Bienvenue au Château de la Roche-Guyon
Par mot-clé

Welcome to the castle of La Roche-Guyon ( 28/09/2009 )

A castle hanged to the cliff
A castle hanged to the cliff
From the first troglodytic hideaway to the blockhouses dug by Rommel into the cliff, discover 1000 years of history in one of the most protected site of Ile de France.

Standing against the chalk cliff since the Middle Ages, dominating a loop of the Seine, this strange castle has always puzzled the visitor. From the medieval keep to the XVIIIth century stables, from the first cave dwellings to the vegetable garden of the "Lumieres", from the reception rooms to the casemates fitted out by Rommel, the castle is a course in architecture.


Originaly, the La Roche Guyon castle was entirely dug into a limestone hill that dominates the Seine, hidden from the enemy’s eyes, while offering a wide panorama of the valley.
The lords dwelling was part of the hill of the Vexin plateau. The Lords of La Roche, traditionally named Guy, left their name to the place : La Roche Guyon. It was in 911, when the Saint Clair treaty was signed, that the castle achieved its military function, which was to defend the border. With the confrontation between the Normans and the Francs, the rupested castle of La Roche Guyon takes all its importance: it gradually becomes a fortified castle.
In the XIVth century, a manor-house protected by a defensive wall was built at the bottom of the cliff, dominated at the top, by the solid stone keep which has stood there since the end of the XIIth century. Defended by two lines of walls that follow its spur shape, this keep is linked to the manor-house by a secret passage dug into the rock. Its dominating position above the Seine and Epte valleys gives it an invaluable strategic value.

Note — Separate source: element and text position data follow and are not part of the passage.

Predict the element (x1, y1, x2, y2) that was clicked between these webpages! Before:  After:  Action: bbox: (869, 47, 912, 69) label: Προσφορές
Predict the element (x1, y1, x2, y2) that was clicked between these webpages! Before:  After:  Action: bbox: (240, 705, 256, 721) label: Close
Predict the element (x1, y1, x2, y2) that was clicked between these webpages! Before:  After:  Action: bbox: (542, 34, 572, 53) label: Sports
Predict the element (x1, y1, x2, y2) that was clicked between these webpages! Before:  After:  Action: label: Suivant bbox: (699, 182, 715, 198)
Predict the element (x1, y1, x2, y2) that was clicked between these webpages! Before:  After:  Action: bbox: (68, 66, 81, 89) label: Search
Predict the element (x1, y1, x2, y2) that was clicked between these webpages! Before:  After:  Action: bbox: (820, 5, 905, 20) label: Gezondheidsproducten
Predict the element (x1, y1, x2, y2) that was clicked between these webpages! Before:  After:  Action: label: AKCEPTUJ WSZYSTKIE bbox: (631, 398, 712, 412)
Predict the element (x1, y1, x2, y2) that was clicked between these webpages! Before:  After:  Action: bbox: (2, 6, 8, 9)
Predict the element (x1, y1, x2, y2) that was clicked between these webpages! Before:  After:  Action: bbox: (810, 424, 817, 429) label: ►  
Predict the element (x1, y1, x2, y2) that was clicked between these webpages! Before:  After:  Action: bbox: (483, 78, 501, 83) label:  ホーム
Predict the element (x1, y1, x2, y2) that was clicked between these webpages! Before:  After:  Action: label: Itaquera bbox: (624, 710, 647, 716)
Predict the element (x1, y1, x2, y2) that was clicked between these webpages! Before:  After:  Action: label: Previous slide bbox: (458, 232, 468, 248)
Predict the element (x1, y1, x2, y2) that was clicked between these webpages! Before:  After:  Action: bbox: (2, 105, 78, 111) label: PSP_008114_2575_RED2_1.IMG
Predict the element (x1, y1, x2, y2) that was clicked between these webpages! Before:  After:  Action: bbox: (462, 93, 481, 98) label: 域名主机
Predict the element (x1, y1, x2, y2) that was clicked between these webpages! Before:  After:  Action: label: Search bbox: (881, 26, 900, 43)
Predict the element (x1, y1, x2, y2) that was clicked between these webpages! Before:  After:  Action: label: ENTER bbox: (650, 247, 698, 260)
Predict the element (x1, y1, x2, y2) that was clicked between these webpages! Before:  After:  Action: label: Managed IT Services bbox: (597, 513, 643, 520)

Guy VI’s death at Azincourt allows the castle to fall into the hands of the English. During the Renaissance period, it comes back to the Silly family who undertakes the extension of the central building. The castle forgets its military past to become a seignorial residence. François I and Henry II come and stay for their hunting parties and Henri IV does not consider it beneath him to court the charming lady who lives in the place unsuccessfully in fact In the XVIIth century, a vegetable garden is created on the embankment between the castle and the river, thus giving a surface which could be cultivated. It also forms a wall against the floods and keeps away the Seine which used to supply the moats with water in the Middle Ages.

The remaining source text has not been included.